FOR IMMEDIATE RELEASE June 3, 2011 Contact: Nathan Carleton, press@uani.com Phone: (212) 554-3296
UANI Calls for Investigation of French Shipper CMA CGM; Applauds U.S. Congressmen for Investigating CMA CGM's Ties to Iran
New York, NY - United Against Nuclear Iran (UANI) applauds U.S. Congressmen Peter King (NY-3) and Mike Conaway (TX-11) for investigating French shipping company CMA CGM's involvement in Iranian weapons smuggling operations and urging the U.S. Treasury Department to consider levying sanctions against the shipper.
UANI previously called on the House Committee on Foreign Affairs and Senate Foreign Relations Committee to investigate CMA CGM and also called for the U.S. Attorney for the Eastern District of Virginia to investigate CMA CGM's role in Iran business and reports that CMA CGM was responsible for shipping ballistic missile parts from North Korea to Iran, including components for the BM-25 missile.
CMA CGM is the world's third-largest container shipping company and has recently increased its Iran business even though its ships were discovered transporting more than 50 tons of weapons from Iran to terrorist organizations.

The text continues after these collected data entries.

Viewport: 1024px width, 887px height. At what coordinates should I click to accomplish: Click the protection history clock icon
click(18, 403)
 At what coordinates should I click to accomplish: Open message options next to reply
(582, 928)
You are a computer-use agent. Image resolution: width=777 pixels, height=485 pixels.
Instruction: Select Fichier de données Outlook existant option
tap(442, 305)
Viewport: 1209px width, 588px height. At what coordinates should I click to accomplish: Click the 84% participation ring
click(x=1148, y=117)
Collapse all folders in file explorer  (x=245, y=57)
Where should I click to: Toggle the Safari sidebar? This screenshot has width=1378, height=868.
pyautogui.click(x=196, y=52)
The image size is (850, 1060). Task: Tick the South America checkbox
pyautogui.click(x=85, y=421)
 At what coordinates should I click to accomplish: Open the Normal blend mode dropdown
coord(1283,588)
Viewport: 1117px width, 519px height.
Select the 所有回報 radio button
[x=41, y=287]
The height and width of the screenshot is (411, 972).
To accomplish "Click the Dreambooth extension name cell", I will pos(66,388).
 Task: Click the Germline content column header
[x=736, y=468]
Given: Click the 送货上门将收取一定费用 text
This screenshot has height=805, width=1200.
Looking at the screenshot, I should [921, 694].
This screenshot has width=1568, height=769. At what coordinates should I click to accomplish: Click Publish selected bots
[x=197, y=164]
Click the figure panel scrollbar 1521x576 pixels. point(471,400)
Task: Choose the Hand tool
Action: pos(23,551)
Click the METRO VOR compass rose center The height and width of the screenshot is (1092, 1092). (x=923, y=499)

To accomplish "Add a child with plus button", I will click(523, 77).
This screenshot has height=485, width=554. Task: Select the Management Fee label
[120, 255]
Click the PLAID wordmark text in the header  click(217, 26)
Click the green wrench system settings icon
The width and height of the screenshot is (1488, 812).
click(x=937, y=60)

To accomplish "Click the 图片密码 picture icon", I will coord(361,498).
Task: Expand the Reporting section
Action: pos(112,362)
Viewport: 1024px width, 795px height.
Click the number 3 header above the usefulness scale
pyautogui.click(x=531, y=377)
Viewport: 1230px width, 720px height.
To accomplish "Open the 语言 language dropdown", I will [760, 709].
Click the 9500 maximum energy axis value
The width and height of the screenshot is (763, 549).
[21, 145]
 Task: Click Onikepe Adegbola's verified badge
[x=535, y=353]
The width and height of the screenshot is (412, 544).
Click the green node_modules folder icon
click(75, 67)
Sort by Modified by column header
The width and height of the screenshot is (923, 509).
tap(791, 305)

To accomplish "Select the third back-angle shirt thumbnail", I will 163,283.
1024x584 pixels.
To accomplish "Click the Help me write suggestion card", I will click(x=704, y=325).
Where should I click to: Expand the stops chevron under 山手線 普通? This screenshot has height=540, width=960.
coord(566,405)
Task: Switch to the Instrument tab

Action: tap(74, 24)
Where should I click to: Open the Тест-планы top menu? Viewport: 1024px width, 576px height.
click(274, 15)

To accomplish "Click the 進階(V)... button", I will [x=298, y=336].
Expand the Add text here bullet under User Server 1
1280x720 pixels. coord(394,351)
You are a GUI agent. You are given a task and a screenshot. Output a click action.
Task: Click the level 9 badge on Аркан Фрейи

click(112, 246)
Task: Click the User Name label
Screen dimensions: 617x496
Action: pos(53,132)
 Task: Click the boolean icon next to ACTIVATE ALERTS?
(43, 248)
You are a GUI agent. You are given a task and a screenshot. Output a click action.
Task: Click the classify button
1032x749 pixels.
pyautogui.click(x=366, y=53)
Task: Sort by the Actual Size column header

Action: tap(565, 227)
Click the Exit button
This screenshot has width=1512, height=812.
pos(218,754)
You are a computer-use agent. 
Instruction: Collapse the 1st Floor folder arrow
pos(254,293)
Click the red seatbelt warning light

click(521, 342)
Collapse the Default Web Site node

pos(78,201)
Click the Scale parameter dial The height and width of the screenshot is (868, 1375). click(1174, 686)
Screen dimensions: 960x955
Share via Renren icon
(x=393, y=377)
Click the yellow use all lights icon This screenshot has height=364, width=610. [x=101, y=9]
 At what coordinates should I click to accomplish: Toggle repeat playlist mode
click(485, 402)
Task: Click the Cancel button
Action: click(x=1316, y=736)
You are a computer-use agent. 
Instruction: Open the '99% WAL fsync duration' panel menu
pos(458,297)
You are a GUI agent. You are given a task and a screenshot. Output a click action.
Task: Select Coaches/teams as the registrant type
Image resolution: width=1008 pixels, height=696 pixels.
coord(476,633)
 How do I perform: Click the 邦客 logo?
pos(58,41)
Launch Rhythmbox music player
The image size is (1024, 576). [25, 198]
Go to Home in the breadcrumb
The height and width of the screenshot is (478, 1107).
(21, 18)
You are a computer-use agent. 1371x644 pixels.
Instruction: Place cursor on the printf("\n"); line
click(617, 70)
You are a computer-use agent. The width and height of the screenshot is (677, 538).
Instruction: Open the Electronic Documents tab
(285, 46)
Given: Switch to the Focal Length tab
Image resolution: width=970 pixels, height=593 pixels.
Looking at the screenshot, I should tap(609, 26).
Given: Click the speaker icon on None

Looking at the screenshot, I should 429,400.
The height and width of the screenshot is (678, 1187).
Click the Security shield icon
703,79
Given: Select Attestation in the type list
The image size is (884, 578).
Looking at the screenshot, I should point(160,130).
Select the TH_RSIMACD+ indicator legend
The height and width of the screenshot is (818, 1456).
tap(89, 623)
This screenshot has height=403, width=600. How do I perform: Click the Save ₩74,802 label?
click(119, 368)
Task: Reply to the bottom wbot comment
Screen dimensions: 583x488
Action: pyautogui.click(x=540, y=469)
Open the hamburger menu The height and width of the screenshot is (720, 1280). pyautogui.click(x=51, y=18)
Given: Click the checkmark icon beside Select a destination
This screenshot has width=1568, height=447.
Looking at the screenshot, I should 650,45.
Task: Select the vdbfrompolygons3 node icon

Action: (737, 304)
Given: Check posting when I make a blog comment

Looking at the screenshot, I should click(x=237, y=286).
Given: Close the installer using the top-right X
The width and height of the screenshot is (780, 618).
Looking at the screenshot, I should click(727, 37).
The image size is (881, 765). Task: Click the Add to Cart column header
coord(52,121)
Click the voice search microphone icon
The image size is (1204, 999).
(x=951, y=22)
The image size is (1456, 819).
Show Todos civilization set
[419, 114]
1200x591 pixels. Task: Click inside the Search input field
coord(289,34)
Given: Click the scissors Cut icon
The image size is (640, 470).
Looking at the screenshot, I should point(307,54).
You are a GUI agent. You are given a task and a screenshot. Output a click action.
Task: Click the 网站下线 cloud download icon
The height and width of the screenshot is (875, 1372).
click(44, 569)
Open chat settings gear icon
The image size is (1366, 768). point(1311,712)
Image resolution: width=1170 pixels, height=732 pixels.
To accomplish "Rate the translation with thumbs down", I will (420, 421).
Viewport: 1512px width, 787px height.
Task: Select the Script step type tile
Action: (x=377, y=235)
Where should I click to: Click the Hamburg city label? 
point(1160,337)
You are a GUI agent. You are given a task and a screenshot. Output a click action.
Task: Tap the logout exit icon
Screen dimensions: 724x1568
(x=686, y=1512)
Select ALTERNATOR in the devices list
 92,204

In an op-ed published yesterday in The Washington Times entitled "Virginia is for lovers of contraband," UANI President Ambassador Mark D. Wallace and UANI Advisory Board Member Frances Townsend, former U.S. Homeland and Security Advisor, described CMA CGM's irresponsible and dangerous business practices and renewed calls to investigate CMA CGM:
In July 2009, the United Arab Emirates stopped another CMA CGM shipment of weapons from North Korea destined for Iran in violation of U.N. Security Council Resolution 1874, which bans all North Korean arms exports. This time, CMA CGM apparently was fooled (again) by a false manifesto declaring the shipments to be "oil boring machines."
The international security implications of these incidents are obvious, as is the need for private-sector companies like CMA CGM to stop helping serial proliferators such as North Korea and Iran from arming the world. In the case of the North Korean shipment to Iran, it is believed that it also contained parts for the BM-25, a nuclear-capable missile based on original Russian technology with a presumed range of 2,400 miles.
This puts Western Europe and Moscow, not to mention Israel and U.S. forces in the Gulf, well within Iran's cross hairs. It is irresponsible for CMA CGM to be doing business with a brutal regime that threatens world peace, and it is even worse that the business it is doing is facilitating the worst of Iran's behavior.
In the op-ed, Ambassador Mark Wallace and Fran Townsend conclude:
Americans in Virginia and across the country can lend their voices to this effort and let corporate executives in Norfolk know that CMA CGM's irresponsible business in Iran is unacceptable. The danger of Iran is international in scope, but by acting locally, it's possible to put pressure on CMA CGM to change course.